FreeBSD manual
download PDF document: kmsan_mark.9.pdf
KMSAN(9) FreeBSD Kernel Developer's Manual KMSAN(9)
NAME
KMSAN - Kernel Memory SANitizer
SYNOPSIS
The GENERIC-KMSAN kernel configuration can be used to compile a KMSAN-
enabled kernel using GENERIC as a base configuration. Alternately, to
compile KMSAN into the kernel, place the following line in your kernel
configuration file:
options KMSAN
#include <sys/msan.h>
void
kmsan_mark(const void *addr, size_t size, uint8_t code);
void
kmsan_orig(const void *addr, size_t size, int type, uintptr_t pc);
void
kmsan_check(const void *addr, size_t size, const char *descr);
void
kmsan_check_bio(const struct bio *, const char *descr);
void
kmsan_check_ccb(const union ccb *, const char *descr);
void
kmsan_check_mbuf(const struct mbuf *, const char *descr);
DESCRIPTION
KMSAN is a subsystem which leverages compiler instrumentation to detect
uses of uninitialized memory in the kernel. Currently it is implemented
only on the amd64 platform.
When KMSAN is compiled into the kernel, the compiler is configured to
emit function calls preceding memory accesses. The functions are
implemented by the KMSAN runtime component and use hidden, byte-granular
shadow state to determine whether the source operand has been
initialized. When uninitialized memory is used as a source operand in
certain operations, such as control flow expressions or memory accesses,
the runtime reports an error. Otherwise, the shadow state is propagated
to destination operand. For example, a variable assignment or a memcpy()
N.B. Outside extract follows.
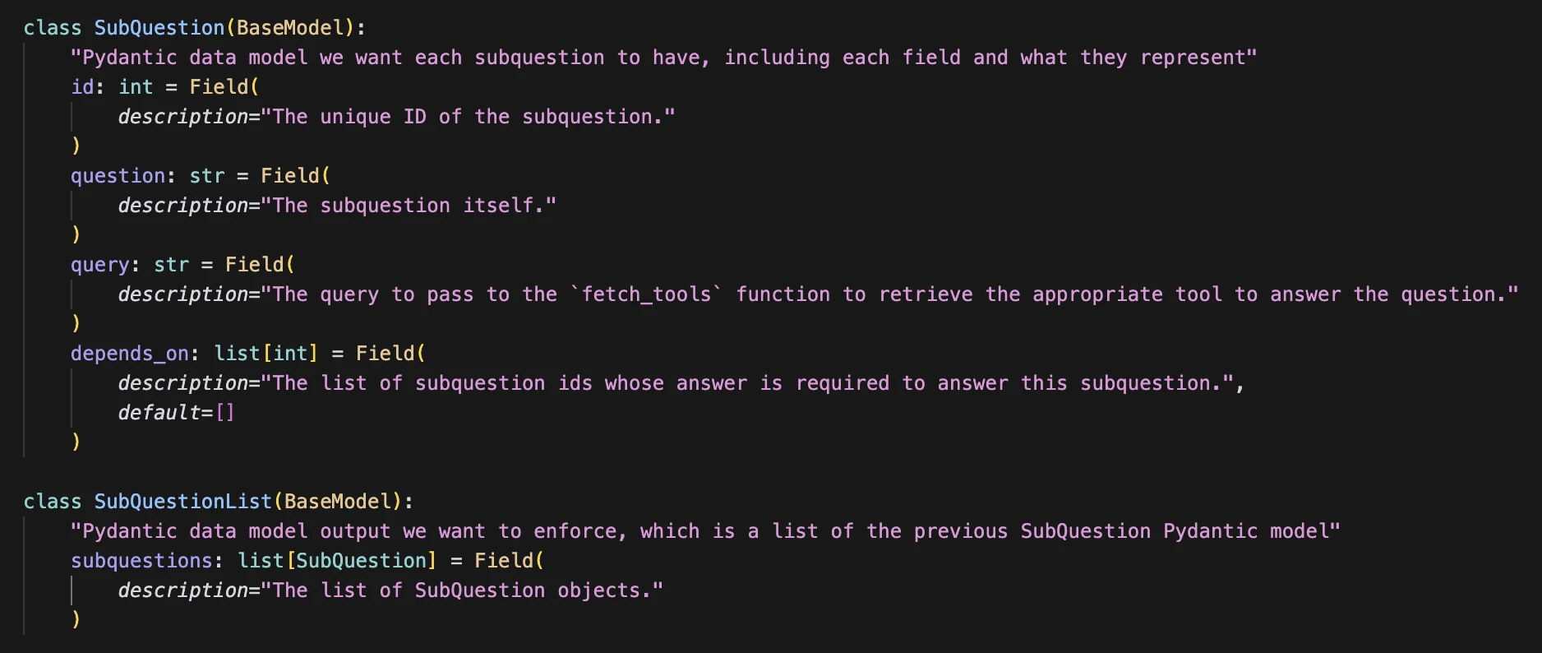Click the default=[] argument

(x=176, y=413)
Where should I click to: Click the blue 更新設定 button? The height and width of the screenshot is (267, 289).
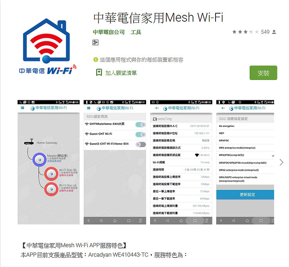tap(245, 195)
call which copies uninitialized memory will cause the destination buffer
or variable to be marked uninitialized.
To report an error, the KMSAN runtime will either trigger a kernel panic
or print a message to the console, depending on the value of the
debug.kmsan.panic_on_violation sysctl. In both cases, a stack trace and
information about the origin of the uninitialized memory is included.
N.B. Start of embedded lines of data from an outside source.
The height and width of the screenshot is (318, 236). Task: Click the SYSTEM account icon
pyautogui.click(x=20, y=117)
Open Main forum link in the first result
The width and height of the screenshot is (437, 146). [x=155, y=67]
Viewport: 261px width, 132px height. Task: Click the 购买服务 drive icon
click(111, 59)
In addition to compiler-detected uses of uninitialized memory, various
kernel I/O "exit points", such as copyout(9), perform validation of the
input's shadow state and will raise an error if any uninitialized bytes
are detected.
The kmsan_mark() and kmsan_orig() functions update KMSAN shadow state.
kmsan_mark() marks an address range as valid or invalid according to the
value of the code parameter. The valid values for this parameter are
KMSAN_STATE_INITED and KMSAN_STATE_UNINIT, which mark the range as
initialized and uninitialized, respectively. For example, when a piece
of memory is freed to a kernel allocator, it will typically have been
marked initialized; before the memory is reused for a new allocation, the
allocator should mark it as uninitialized. As another example, writes to
host memory performed by devices, e.g., via DMA, are not intercepted by
the sanitizer; to avoid false positives, drivers should mark device-
written memory as initialized. For many drivers this is handled
internally by the busdma(9) subsystem.
The kmsan_orig() function updates "origin" shadow state. In particular,
it associates a given uninitialized buffer with a memory type and code
address. This is used by the KMSAN runtime to track the source of
uninitialized memory and is only for debugging purposes. See
IMPLEMENTATION NOTES for more details.
The kmsan_check() function and its sub-typed siblings validate the shadow
state of the region(s) of kernel memory passed as input parameters. If
any byte of the input is marked as uninitialized, the runtime will
generate a report. These functions are useful during debugging, as they
can be strategically inserted into code paths to narrow down the source
of uninitialized memory. They are also used to perform validation in
various kernel I/O paths, helping ensure that, for example, packets
transmitted over a network do not contain uninitialized kernel memory.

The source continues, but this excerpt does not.